GeorgCantor's 'diagonal' proof is a surprising and elegant argument which was first used by Cantor to prove that irrational numbers exist (and variants pop up here and there in analysis). It goes roughly like this (I will try to be a bit verbose, this is much easier to see on a board or paper):
See also http://www.mathpages.com/home/kmath371.htm
The existence of irrational numbers was well-known even to the ancient Greeks. What Cantor proved was that (correctly discussed above) the integers and rationals are in 1-1 correspondence, and that the integers and reals are not. The proof by contradiction is as follows:
I didn't mean (above) to suggest that Cantor was the first to prove the existence of irrationals (that was a Pythagorean, as far as we know), only that he was the first to use this elegant argument - with the surprising result that you may show the existence of the irrationals, without *knowing* any of them. I should have been clearer about that!

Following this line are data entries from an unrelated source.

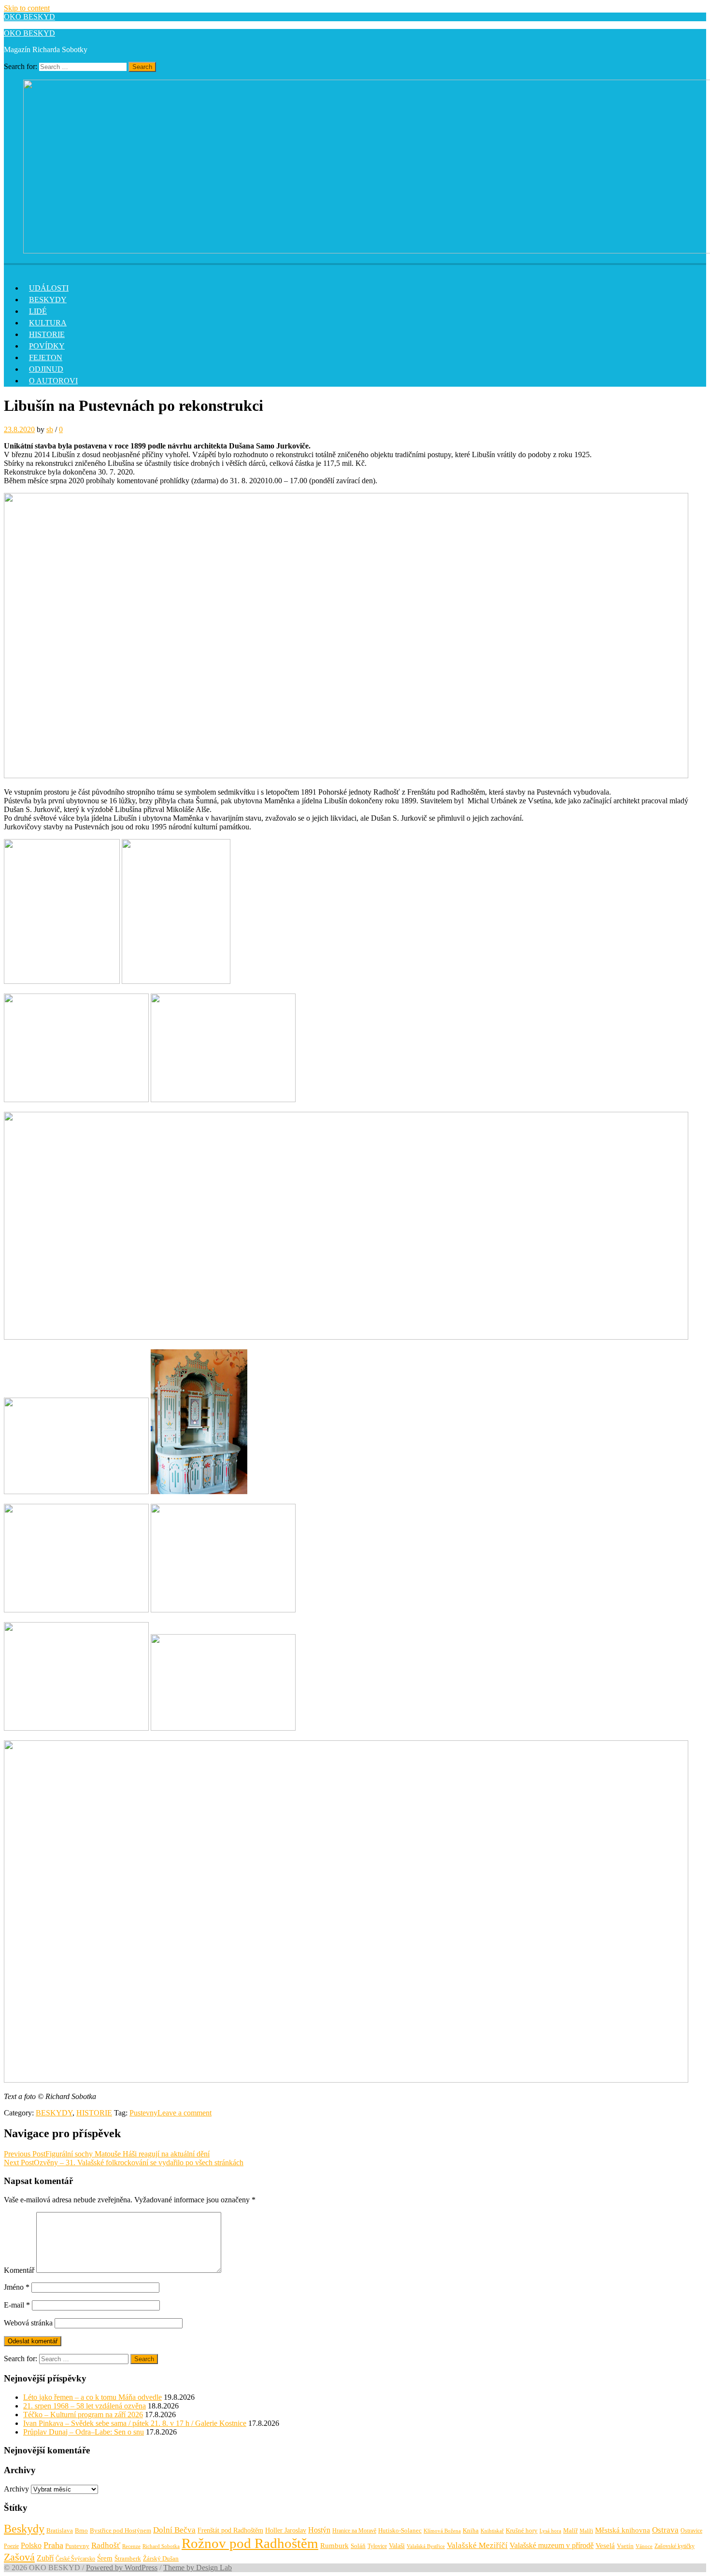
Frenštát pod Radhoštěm (230, 2530)
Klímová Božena (442, 2531)
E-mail (17, 2305)
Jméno (16, 2287)
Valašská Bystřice (426, 2546)
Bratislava (59, 2530)
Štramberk (127, 2558)
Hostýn (319, 2530)
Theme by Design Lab (197, 2567)
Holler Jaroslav (285, 2530)
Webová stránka (28, 2323)
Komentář (19, 2270)
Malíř (570, 2530)
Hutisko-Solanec (400, 2530)
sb (49, 429)
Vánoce (644, 2546)
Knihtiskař (492, 2531)
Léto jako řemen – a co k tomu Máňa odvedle (92, 2397)
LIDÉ (38, 311)
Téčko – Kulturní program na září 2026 (83, 2414)
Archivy (16, 2489)
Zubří (45, 2558)
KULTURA (48, 323)
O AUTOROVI (53, 381)
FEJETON (45, 357)
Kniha (471, 2530)
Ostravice (691, 2530)
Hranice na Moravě (354, 2530)
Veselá (605, 2545)
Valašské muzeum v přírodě (552, 2545)
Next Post (123, 2162)
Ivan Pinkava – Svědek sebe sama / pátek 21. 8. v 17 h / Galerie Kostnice (134, 2423)
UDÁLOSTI (49, 288)
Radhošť (105, 2545)
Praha (53, 2545)
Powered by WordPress (121, 2567)
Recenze (131, 2546)
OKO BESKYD (29, 17)
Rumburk (334, 2545)
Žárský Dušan (161, 2558)
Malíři (586, 2531)
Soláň (358, 2545)
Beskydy (24, 2528)
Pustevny (143, 2113)
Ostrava (665, 2529)
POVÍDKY (47, 346)
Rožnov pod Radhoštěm (250, 2543)
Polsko (31, 2545)
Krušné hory (522, 2530)
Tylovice (377, 2546)
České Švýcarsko (75, 2558)
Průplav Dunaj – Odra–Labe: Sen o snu (83, 2432)
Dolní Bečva (174, 2529)
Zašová (19, 2557)
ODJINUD (46, 369)
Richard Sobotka (161, 2546)
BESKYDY (48, 299)
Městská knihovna (622, 2530)
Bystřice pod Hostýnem (120, 2530)
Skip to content (27, 8)
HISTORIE (47, 334)
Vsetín (625, 2545)
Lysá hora (550, 2531)
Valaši (397, 2545)
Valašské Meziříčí (477, 2545)
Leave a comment (184, 2113)
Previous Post (107, 2154)
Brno (81, 2530)
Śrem (105, 2558)
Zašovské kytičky (674, 2546)
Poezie (11, 2546)
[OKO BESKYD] (9, 268)
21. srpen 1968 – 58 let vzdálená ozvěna (84, 2406)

Suppose the real numbers were countable, and so one could list them, say as follows:
1: 0.1234567890... 2: 0.2431874592... 3: 0.7902943124... 4: 1.3239846830... 5: 8.9392493872... 6: 9.2929292929... 7: 8.2343212123... 8: 0.9876532838... 9: 8.9292983829... 10: 0.2378652101...No. Using the ordinary order, there is no smallest or largest. Choosing an arbitrary order is fine too. But this argument shows that you can't count them. The point is that you cannot exhaust all the real numbers in such an enumeration. Switch two or more entries in the list, and you'll get a (possibly) different real number not in the list by the procedure below.
The particular numbers don't matter. Terminating rationals like 1.0 we replace with 0.99999999.... Now, take the diagonal I highlighted, and write down the number whose nth decimal digit is 1 if the nth diagonal term is anything other than 1, and 2 if the nth diagonal term is 1. In this case, that's
0.2111111112...This number can never appear on the list; if it were the mth entry, what is its mth digit?
Therefore, the integers are not in 1-1 correspondence with the reals. Various arguments similar to the proof that the rationals are in 1-1 correspondence with the integers show that the algebraic numbers (roots of polynomials with integer coefficients) are in 1-1 correspondence with the integers, and so almost all numbers are transcendental (not algebraic). A slight rework of this argument shows that for any set A, A and its power set P(A) [The set of all subsets of A.] are not in 1-1 correspondence. On the other hand, it isn't hard to show that the reals are in 1-1 correspondence to the power set of the integers.
This leads to Cantor's conjecture, the ContinuumHypothesis?. Without equations, this states that for any set of real numbers, S, one of three things happen:
1. S is finite. 1. S has a 1-1 correspondence to the integers. 1. S has a 1-1 correspondence to the reals.There is nothing in between the integers and reals. KurtGoedel showed that this was consistent with set theory, and PaulCohen? showed that its negation was consistent. In other words, CH is an undecidable proposition of Zermelo-Frankel set theory (and of ZFC, ZF with the AxiomOfChoice). Ditto for the GeneralizedContinuumHypothesis?. -- EricJablow
Here is another CantorsProof that demonstrates that the space occupied by the rational numbers is the same as the space occupied the integers (There's a related demonstration that the space of irrational numbers is larger, but I don't remember it).
Whatever it is that Cantor proved, the proof goes something like this:
1. Enumerate the positive integers along the x-axis 2. Enumerate the positive integers along the y-axis 3. Mark the point (0, 0). 4. Mark the point (1, 1). 5. Draw a horizontal vector one unit to the right. 6. Draw a diagonal (up and to the left) vector to the line at x=1, marking each intersection. 7. Draw a vertical vector one unit up. 8. Draw a diagonal (down and to the right) vector to the line at y=1, marking each intersection. 9. Go to step 5.This algorithm traverses the following points (in Quadrant I):
(0,0), (1,1), (2,1), (1,2), (1,3), (2,2), (3,1), (4,1), (3,2), (2,3), (1,4), ...Treating each x-coordinate as the numerator, and y-coordinate as the denominator (and removing duplicates), this algorithm traverses the following rational numbers:
(0), (1), (2), (1/2), (1/3), (3), (4), (3/2), (2/3), (1/4), ...By construction, this algorithm traverses every point in Quadrant I for which the ratio of x/y is defined.
By symmetry, this algorithm also traverses every point in Quadrant II for which the ratio of x/y is defined.
Every ratio is touched, and every intersection traversed contains a ratio.
Therefore the size of the rational numbers is the same as the size of the natural (positive and negative) "counting numbers".